- The American Conservative - https://www.theamericanconservative.com -

Reform Conservatives and Foreign Policy: The Case of Rubio

Jim Antle highlights [1] the work of Senators Lee and Paul in promoting new policy ideas inside the GOP. He also lumps in Rubio with the other two:

You don’t have to agree with all of the aforementioned proposals to see how different the Republican Party would look if Lee’s policy entrepreneurship with Paul and Rubio gained traction: Less identified with war, wiretapping, and mandatory minimum sentences; more identified with reforming government programs and cutting taxes for the non-rich.

Obviously, I’m sympathetic to much of what Lee and Paul are trying to do, and so I agree with most of what Antle says in his column. If Rubio seems out of place here, that’s because he is. While Rubio has been trying to identify himself with some domestic policy reform ideas, there is not a lot on this list that applies to him. To the best of my knowledge, Rubio has shown no interest [2] in altering drug war policies, and hasn’t supported recent efforts at sentencing reform [3]. He likewise seems to have no interest [4] in reforming government surveillance practices, and he is “less identified with war” only if he is being compared to John McCain. The different Republican agenda that Antle rightly touts here is mostly one that Rubio rejects, and rejects strongly.

Rubio is representative of that part of the GOP that may be interested in changing some of its domestic policies while doing nothing to fix the huge problems in the party’s discredited and unpopular foreign policy agenda. In the absence of any clear foreign policy alternative from other reform conservatives, who don’t talk about these issues in large part because they aren’t what they work on [5], it is more than likely that reform conservatism will become associated with the predictably hawkish and aggressive foreign policy that Rubio has been pushing for the last few years. That will be a liability for conservative policy reform in other areas insofar as it keeps making the party politically toxic to large numbers of persuadable voters, and it will mean that one of the party’s most glaring and persistent weaknesses will continue to go unaddressed.

Advertisement
4 Comments (Open | Close)

4 Comments To "Reform Conservatives and Foreign Policy: The Case of Rubio"

#1 Comment By EliteCommInc. On July 8, 2014 @ 2:51 pm

“If Rubio seems out of place here, that’s because he is. While Rubio has been trying to identify himself with some domestic policy reform ideas, there is not a lot on this list that applies to him. ”

The only policy he his interested in changing is immigration by making it easier. I am convinced that is his sole agenda. not unlike many others. maybe he and the executive should board one of those C5-A’s to more friendlier pastures.

I did get a much needed laugh.

#2 Comment By jk On July 8, 2014 @ 3:46 pm

The US is a country founded on immigration and immigration drives economic growth. I would happily trade 10 of our “native” welfare kings/queens with 1 educated, motivated, and grateful Indian or a Chinese person.
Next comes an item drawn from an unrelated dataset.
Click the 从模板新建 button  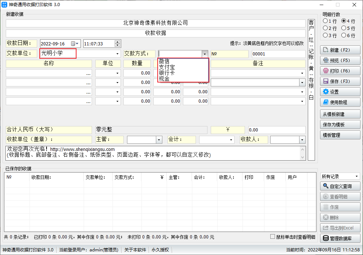[340, 114]
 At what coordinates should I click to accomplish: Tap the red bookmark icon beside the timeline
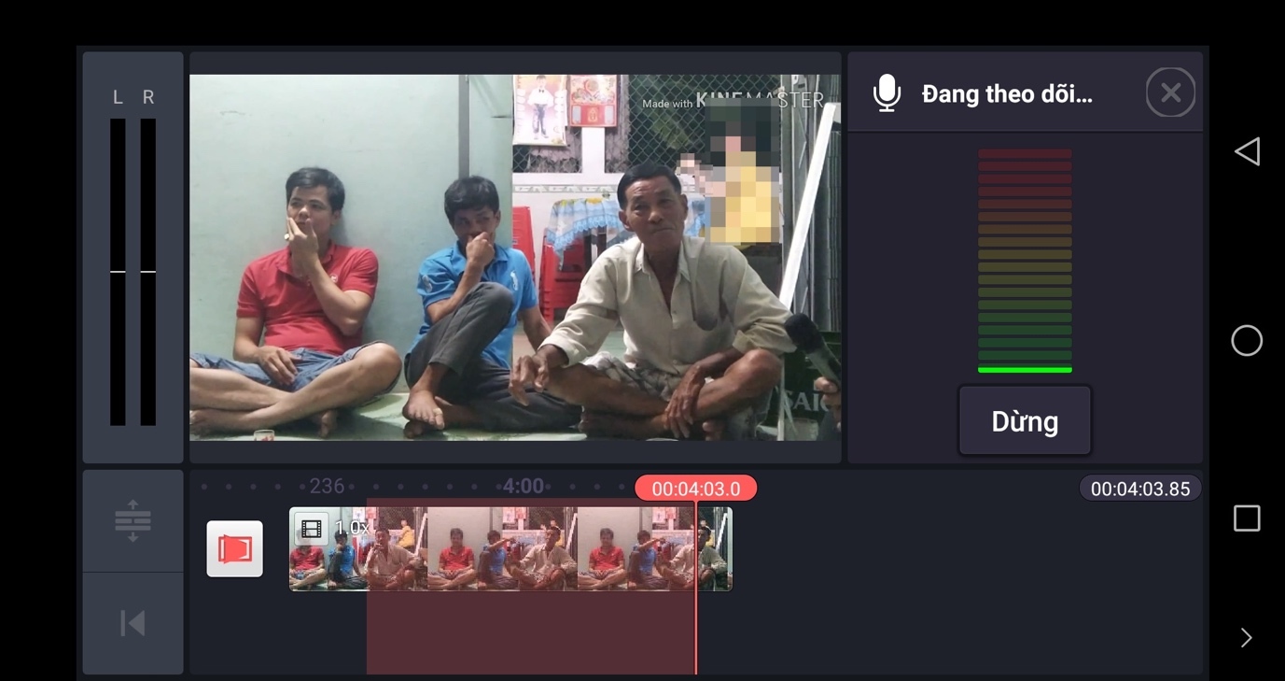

I find it interesting that Neocon politicians still exist even if all the data is showing that this is political suicide.

#3 Comment By James Canning On July 8, 2014 @ 5:43 pm

jk – – Neocons are a significant element of the larger Israel lobby. A lobby that is growing stronger, apparently.

#4 Comment By philadelphialawyer On July 8, 2014 @ 8:03 pm

“I would happily trade 10 of our “native” welfare kings/queens with 1 educated, motivated, and grateful Indian or a Chinese person.”

There never were any welfare kings, even in the heyday of “the era of big government.” And welfare queens were awfully thin on the ground, even then. And, of course, now, there aren’t any at all, of either gender.

Moreover, immigrants are eligible for public benefits pretty much the same as “natives,” and it is not exactly unusual for them to ask for and get it.

Which is not to say I oppose immigration, but your reasons in favor of it are hardly compelling, or even factually correct.